O juiz do Awesome Tribunal de Justiça de DC, Hiram Puig-Lugo, concedeu a moção da Amazon para arquivar o processo, que acusa a gigante do comércio eletrônico de comportamento anticompetitivo ao impedir que vendedores terceirizados ofereçam preços mais baixos por seus produtos em outras plataformas, incluindo seus próprios websites. Registros judiciais vistos pelo NYT não indicou por que o juiz Puig-Lugo decidiu arquivar a queixa.
“Acreditamos que o Awesome Tribunal de Justiça entendeu errado, e sua decisão oral não pareceu considerar as alegações detalhadas da denúncia, o alcance general dos acordos anticompetitivos, o extenso briefing e uma decisão recente de um tribunal federal de permitir uma processo quase idêntico para seguir em frente”, disse Melissa Geller, porta-voz do Gabinete do Procurador-Geral, em comunicado A Beira.

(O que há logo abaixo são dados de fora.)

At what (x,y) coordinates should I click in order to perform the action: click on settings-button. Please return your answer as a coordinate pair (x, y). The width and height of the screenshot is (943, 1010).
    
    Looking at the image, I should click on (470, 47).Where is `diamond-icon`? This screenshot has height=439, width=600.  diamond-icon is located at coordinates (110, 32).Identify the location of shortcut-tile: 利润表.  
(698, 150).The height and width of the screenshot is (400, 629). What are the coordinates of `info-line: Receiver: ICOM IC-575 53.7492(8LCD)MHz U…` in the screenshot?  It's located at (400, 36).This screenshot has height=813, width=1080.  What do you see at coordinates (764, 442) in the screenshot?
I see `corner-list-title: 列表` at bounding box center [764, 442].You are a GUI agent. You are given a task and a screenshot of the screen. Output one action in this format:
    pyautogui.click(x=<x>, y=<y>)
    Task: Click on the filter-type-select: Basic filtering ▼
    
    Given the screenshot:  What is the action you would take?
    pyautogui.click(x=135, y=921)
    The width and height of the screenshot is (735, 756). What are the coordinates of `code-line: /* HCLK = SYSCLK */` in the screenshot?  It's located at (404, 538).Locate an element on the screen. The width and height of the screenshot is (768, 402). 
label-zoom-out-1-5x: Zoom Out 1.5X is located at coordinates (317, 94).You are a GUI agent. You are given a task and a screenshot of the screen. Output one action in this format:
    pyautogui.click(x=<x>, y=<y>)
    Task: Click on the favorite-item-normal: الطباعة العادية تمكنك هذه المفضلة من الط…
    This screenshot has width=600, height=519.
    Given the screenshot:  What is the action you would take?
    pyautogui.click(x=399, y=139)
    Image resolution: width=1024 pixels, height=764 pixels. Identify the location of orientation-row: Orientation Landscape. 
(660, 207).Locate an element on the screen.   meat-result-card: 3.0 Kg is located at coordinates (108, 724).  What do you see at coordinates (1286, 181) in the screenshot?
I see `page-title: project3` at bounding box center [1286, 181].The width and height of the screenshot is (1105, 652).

A ação “quase idêntica” apontada por Geller é uma ação coletiva que persegue a Amazon por razões semelhantes e alega que a empresa pressiona os vendedores a vender produtos por um preço igual ou inferior ao que eles oferecem em outros lugares. No início desta semana, o juiz distrital de Seattle Richard A. Jones negou parte da moção da Amazon para rejeitar a queixa.
A ação de Racine, que foi arquivada pela primeira vez em maio de 2021, pontos cruciais no mesmo argumento; alega que as políticas restritivas da Amazon prejudicam os consumidores ao forçar os vendedores a aumentar seus preços na Amazon e em outras plataformas on-line, pois os vendedores devem contabilizar as taxas da Amazon ao precificar seus produtos. Em 2019, Amazon silenciosamente retirou uma cláusula que exige que os vendedores ofereçam produtos aos preços mais baratos em seu Market, no entanto, ambos os processos alegam que essas mesmas restrições agora se aplicam aos vendedores sob Política de preços justos da Amazon.
“Estamos considerando nossas opções legais e continuaremos lutando para desenvolver uma jurisprudência antitruste fundamentada em nossos tribunais locais e responsabilizar a Amazon por usar seu poder concentrado para inclinar injustamente o campo de jogo a seu choose”, diz Geller.